● **Extracted material**

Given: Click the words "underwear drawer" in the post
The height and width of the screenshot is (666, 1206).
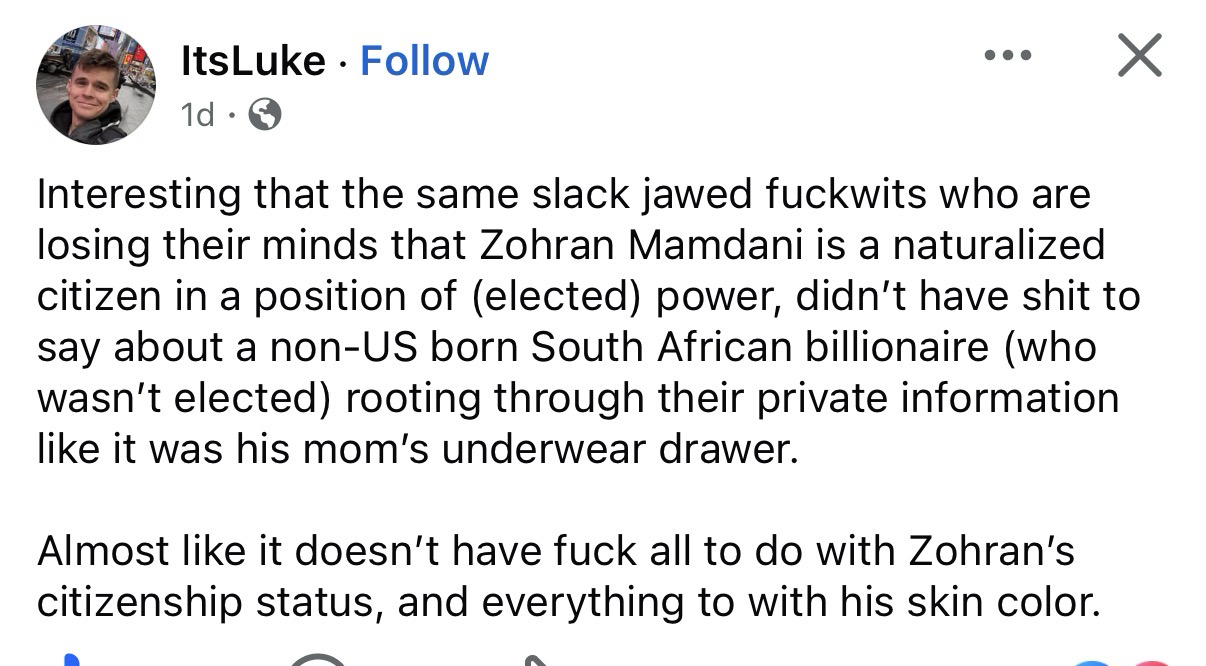Looking at the screenshot, I should point(620,450).
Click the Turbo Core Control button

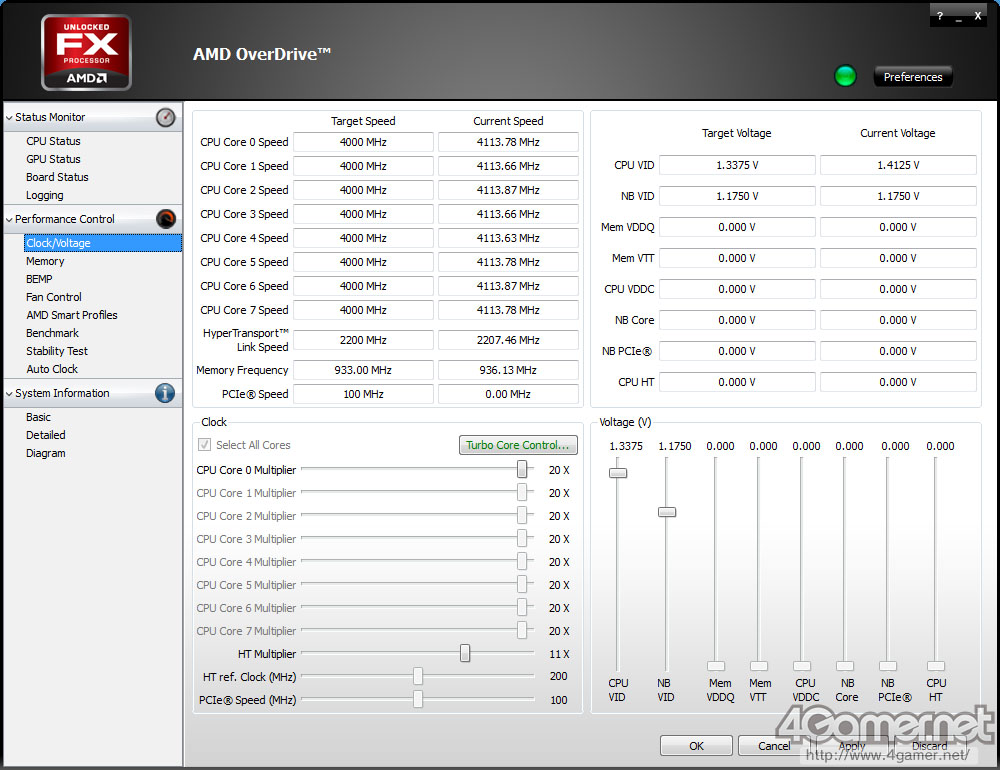coord(518,445)
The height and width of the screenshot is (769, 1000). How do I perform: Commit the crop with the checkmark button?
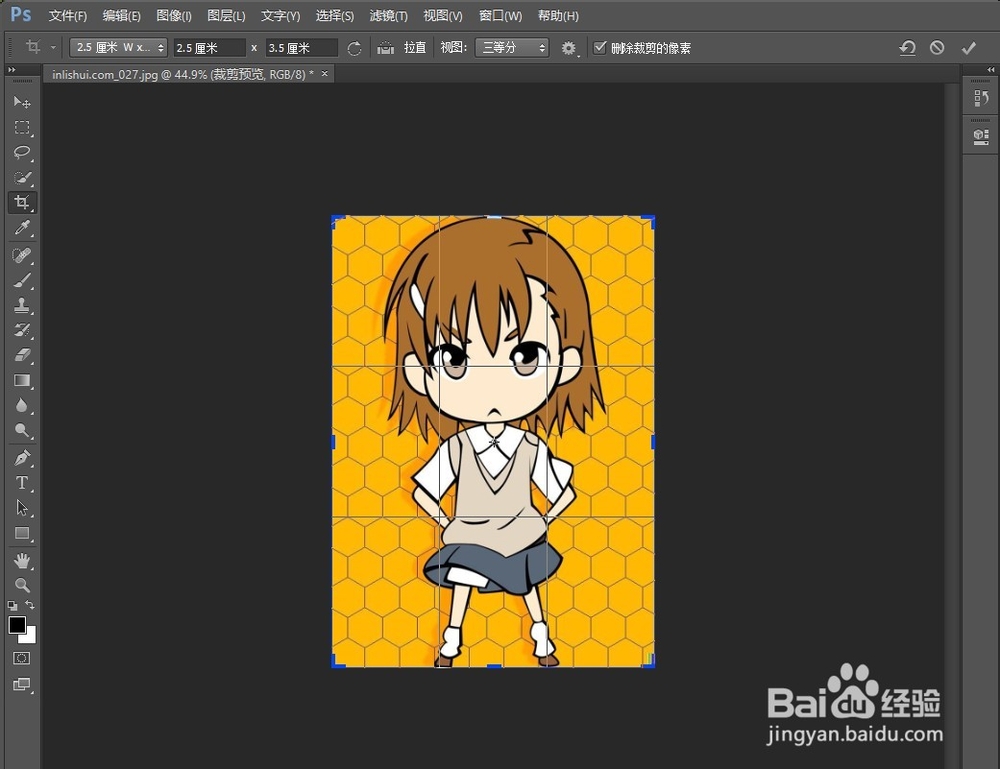coord(968,47)
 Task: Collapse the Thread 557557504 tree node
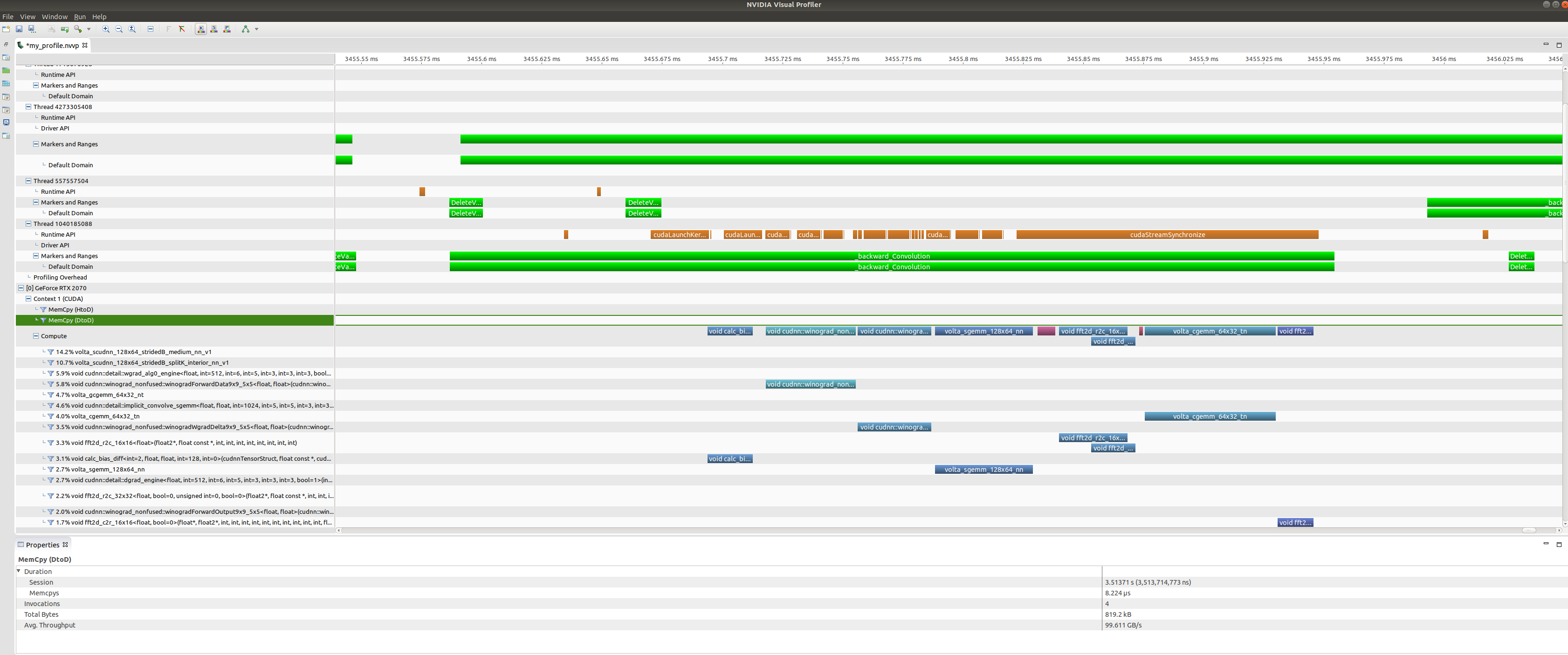pos(28,181)
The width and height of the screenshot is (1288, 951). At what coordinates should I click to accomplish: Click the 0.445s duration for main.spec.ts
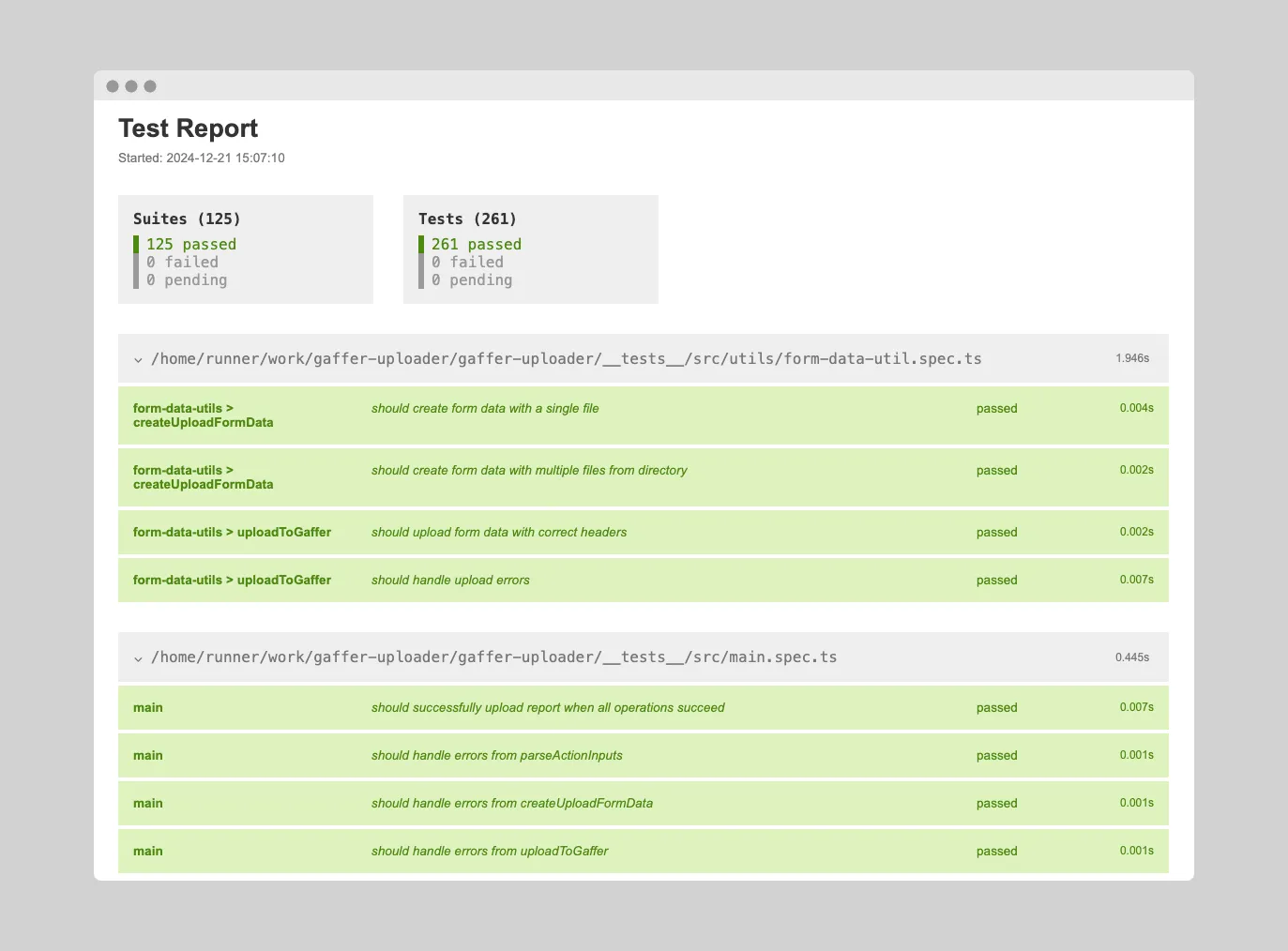click(1131, 657)
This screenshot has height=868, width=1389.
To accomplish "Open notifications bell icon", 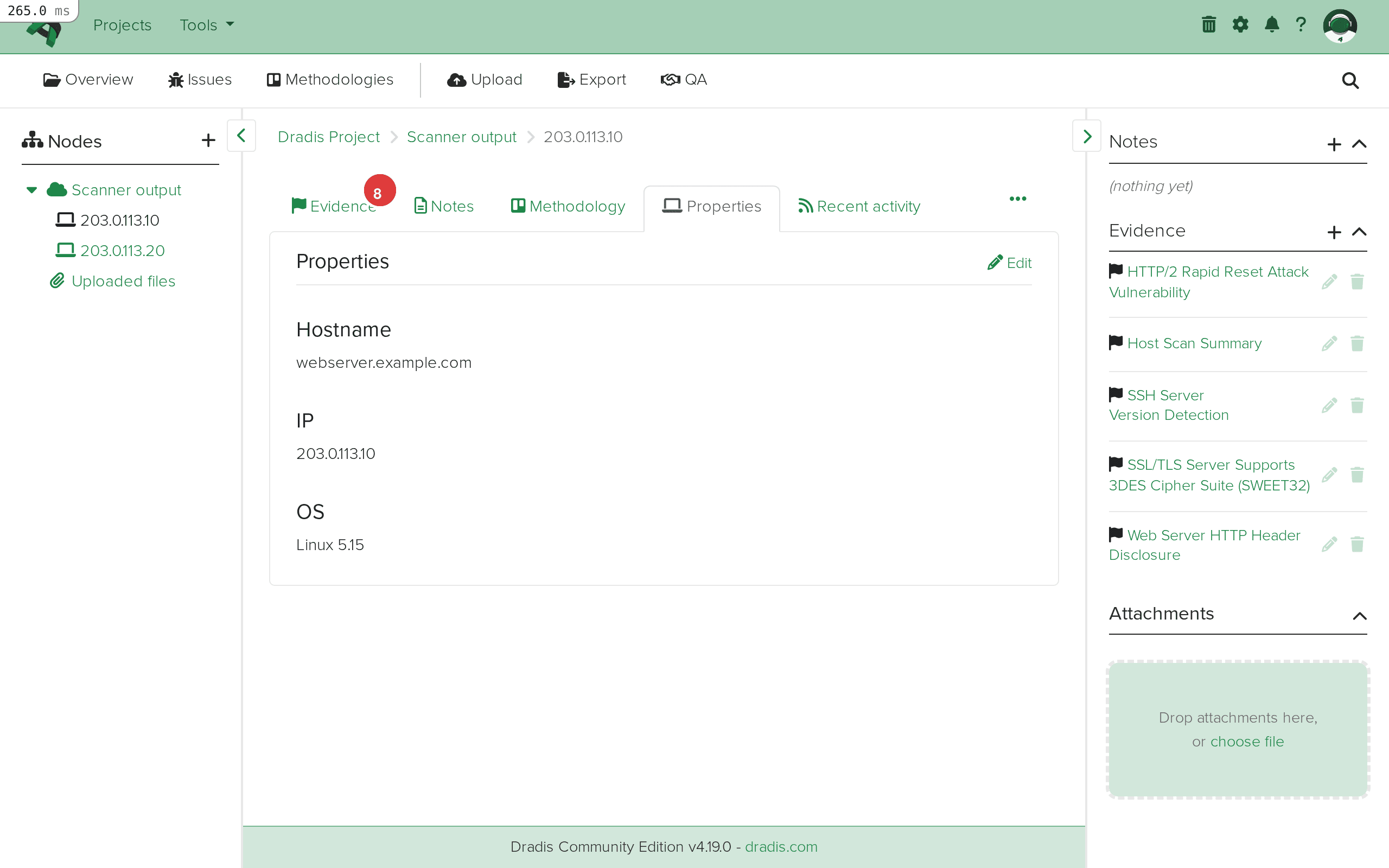I will tap(1271, 25).
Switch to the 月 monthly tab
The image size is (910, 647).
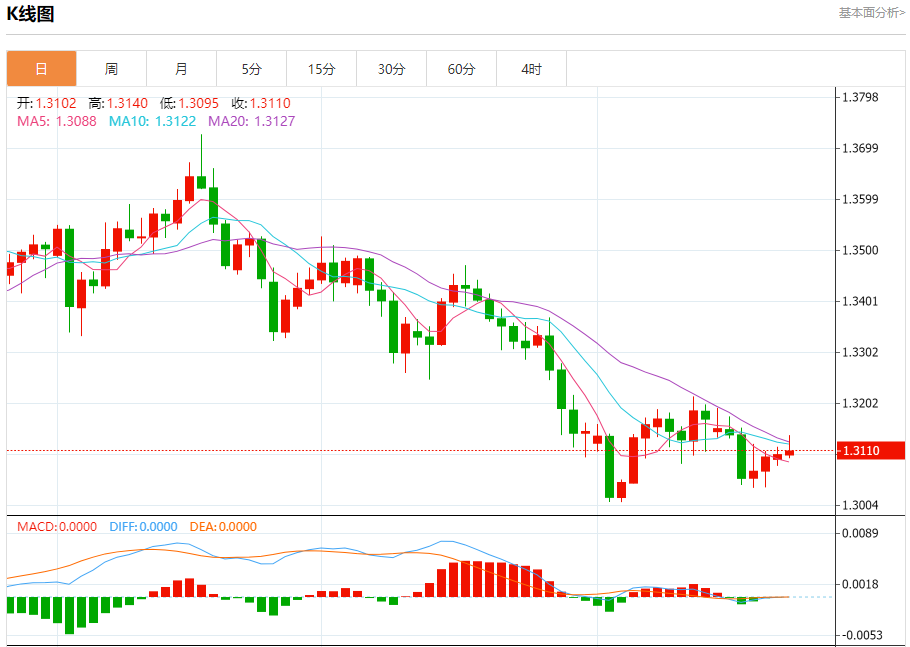click(x=181, y=69)
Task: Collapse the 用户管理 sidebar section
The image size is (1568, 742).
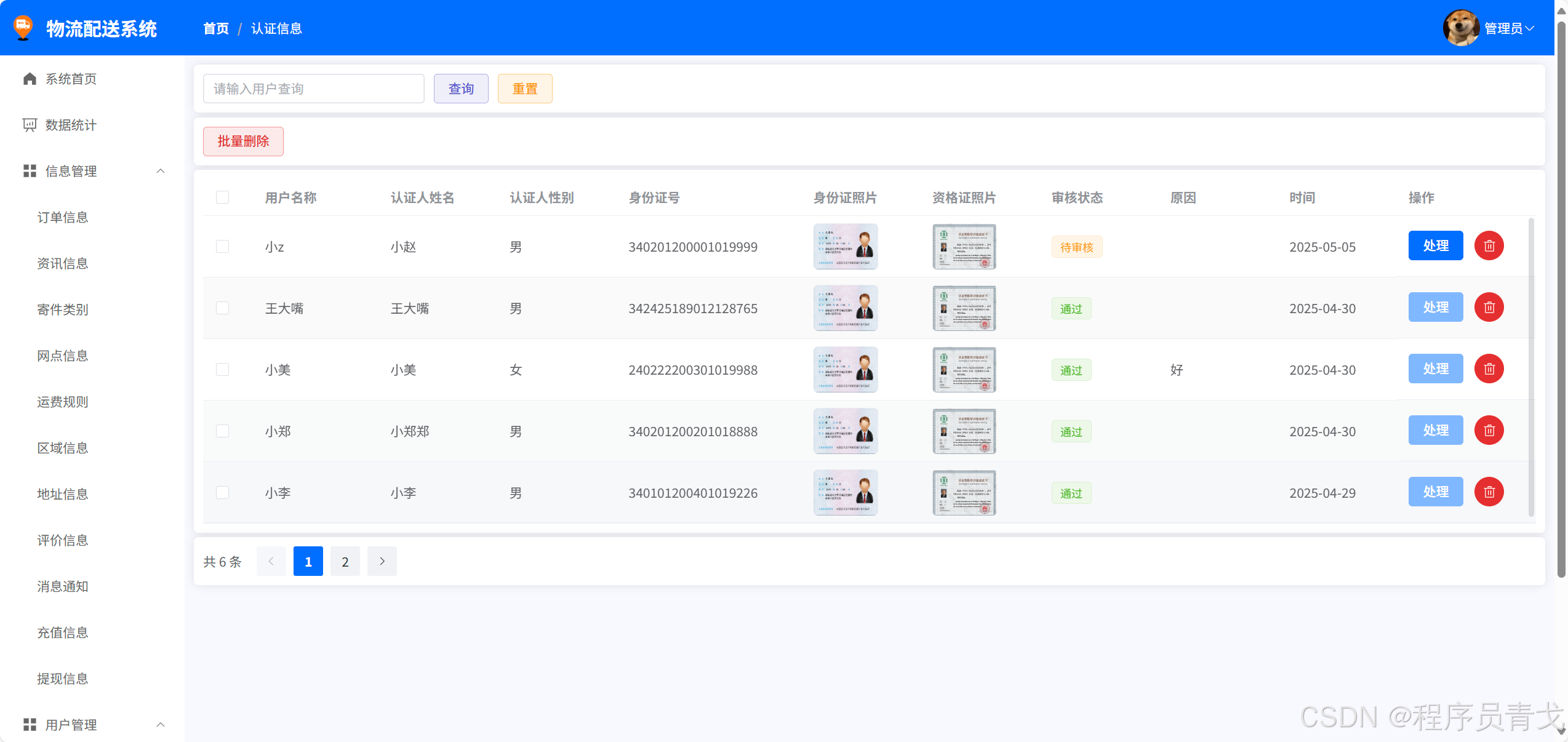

● **Given exercise**
Rewrite the rows from the start up to and including the line with "pos(28,181)", putting "tick mark" in place of "checkmark" and changing nothing else. Give only those lines, and leave out the pictures.

● **Result**
Given: Click the words "underwear drawer" in the post
The height and width of the screenshot is (666, 1206).
Looking at the screenshot, I should point(620,450).
Click the Turbo Core Control button

coord(518,445)
The height and width of the screenshot is (769, 1000). How do I perform: Commit the crop with the tick mark button?
coord(968,47)
 Task: Collapse the Thread 557557504 tree node
pos(28,181)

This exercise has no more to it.